STDOUT/STDERR from jobs

STDOUT and STDERR from jobs are, by default, written to a file called slurm-<jobid>.out in the working directory for the job (unless the job script changes this, this will be the directory where you submitted the job). So for a job with ID 12345 STDOUT and STDERR would be in slurm-12345.out.

If you run into issues with your jobs, the Service Desk will often ask you to send your job submission script and the contents of this file to help debug the issue.

If you need to change the location of STDOUT and STDERR you can use the --output=<filename> and the --error=<filename> options to sbatch to split the streams and output to the named locations.

Other useful information

In this section we briefly introduce other scheduler topics that may be useful to users. We provide links to more information on these areas for people who may want to explore these areas more.

Interactive jobs: salloc

Similar to the batch jobs covered above, users can also run interactive jobs using the Slurm command salloc. salloc takes the same arguments as sbatch but, obviously, these are specified on the command line rather than in a job submission script.
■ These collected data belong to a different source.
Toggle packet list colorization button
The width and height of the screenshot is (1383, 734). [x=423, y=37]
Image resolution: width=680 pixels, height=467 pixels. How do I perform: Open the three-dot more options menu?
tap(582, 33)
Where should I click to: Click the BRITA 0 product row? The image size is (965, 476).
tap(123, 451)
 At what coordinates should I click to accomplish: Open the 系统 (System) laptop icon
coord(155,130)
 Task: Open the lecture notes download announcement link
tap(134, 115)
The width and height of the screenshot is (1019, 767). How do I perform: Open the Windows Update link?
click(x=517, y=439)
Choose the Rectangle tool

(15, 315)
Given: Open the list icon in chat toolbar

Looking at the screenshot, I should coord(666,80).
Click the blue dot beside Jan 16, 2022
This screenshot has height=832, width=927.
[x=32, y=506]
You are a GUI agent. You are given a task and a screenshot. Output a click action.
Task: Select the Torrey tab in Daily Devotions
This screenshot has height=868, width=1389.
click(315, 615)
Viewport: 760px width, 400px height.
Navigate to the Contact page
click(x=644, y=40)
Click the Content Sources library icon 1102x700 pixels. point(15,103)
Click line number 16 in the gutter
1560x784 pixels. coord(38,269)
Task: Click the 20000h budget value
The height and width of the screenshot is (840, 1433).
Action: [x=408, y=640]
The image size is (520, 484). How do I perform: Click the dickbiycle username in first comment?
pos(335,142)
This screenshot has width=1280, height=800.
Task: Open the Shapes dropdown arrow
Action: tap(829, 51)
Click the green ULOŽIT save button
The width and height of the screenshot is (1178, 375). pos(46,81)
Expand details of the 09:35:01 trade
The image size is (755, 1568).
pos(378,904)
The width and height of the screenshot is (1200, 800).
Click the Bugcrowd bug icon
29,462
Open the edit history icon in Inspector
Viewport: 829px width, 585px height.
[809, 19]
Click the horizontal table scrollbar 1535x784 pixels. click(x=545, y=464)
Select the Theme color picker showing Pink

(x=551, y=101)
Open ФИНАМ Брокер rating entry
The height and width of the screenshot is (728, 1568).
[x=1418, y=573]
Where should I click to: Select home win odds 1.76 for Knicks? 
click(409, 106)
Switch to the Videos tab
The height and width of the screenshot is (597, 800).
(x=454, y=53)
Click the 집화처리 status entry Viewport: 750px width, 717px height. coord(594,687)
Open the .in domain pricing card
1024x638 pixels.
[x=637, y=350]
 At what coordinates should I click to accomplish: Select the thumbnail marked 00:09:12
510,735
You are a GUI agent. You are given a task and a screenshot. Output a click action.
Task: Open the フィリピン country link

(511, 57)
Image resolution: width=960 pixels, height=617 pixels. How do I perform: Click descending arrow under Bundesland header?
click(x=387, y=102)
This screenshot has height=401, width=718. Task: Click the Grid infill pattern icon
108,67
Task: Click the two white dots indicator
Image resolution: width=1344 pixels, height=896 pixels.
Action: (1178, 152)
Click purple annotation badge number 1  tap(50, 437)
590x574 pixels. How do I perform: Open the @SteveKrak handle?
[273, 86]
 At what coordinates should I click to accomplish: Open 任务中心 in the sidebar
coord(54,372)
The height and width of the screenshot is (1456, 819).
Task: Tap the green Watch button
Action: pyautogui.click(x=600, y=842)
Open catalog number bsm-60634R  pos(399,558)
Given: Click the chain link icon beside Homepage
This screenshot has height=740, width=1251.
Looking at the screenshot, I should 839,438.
Once the job requested with salloc starts, you will be returned to the command line and can now start parallel jobs on the compute nodes interactively with the srun command in the same way as you would within a job submission script.

For example, to execute xthi across all cores on two nodes (1 MPI task per core and no OpenMP threading) within an interactive job you would issue the following commands:

auser@login01-nmn:~> salloc --nodes=2 --ntasks-per-node=128 --cpus-per-task=1 --time=0:10:0 --account=t01
salloc: Granted job allocation 24236
auser@login01-nmn:~> module load xthi
auser@login01-nmn:~> srun xthi

Hello from rank 242, thread 0, on nid001002. (core affinity = 46,174)
Hello from rank 249, thread 0, on nid001002. (core affinity = 31,159)
Hello from rank 225, thread 0, on nid001002. (core affinity = 28,156)
Hello from rank 231, thread 0, on nid001002. (core affinity = 124,252)
Hello from rank 233, thread 0, on nid001002. (core affinity = 29,157)
Hello from rank 234, thread 0, on nid001002. (core affinity = 45,173)
Hello from rank 240, thread 0, on nid001002. (core affinity = 14,142)
Hello from rank 246, thread 0, on nid001002. (core affinity = 110,238)
Hello from rank 248, thread 0, on nid001002. (core affinity = 15,143)
Hello from rank 251, thread 0, on nid001002. (core affinity = 63,191)
Hello from rank 252, thread 0, on nid001002. (core affinity = 79,207)
Hello from rank 223, thread 0, on nid001002. (core affinity = 123,251)
Hello from rank 71, thread 0, on nid001001. (core affinity = 120,248)
Hello from rank 227, thread 0, on nid001002. (core affinity = 60,188)
Hello from rank 243, thread 0, on nid001002. (core affinity = 62,190)
Hello from rank 250, thread 0, on nid001002. (core affinity = 47,175)
Hello from rank 53, thread 0, on nid001001. (core affinity = 86,214)

...long output trimmed...

Once you have finished your interactive commands, you exit the interactive job with exit:

auser@login01-nmn:~> exit
exit
salloc: Relinquishing job allocation 24236
auser@login01-nmn:~>

Key Points

• ARCHER2 uses the Slurm scheduler.

• srun is used to launch parallel executables in batch job submission scripts.

• There are a number of different partitions (queues) available.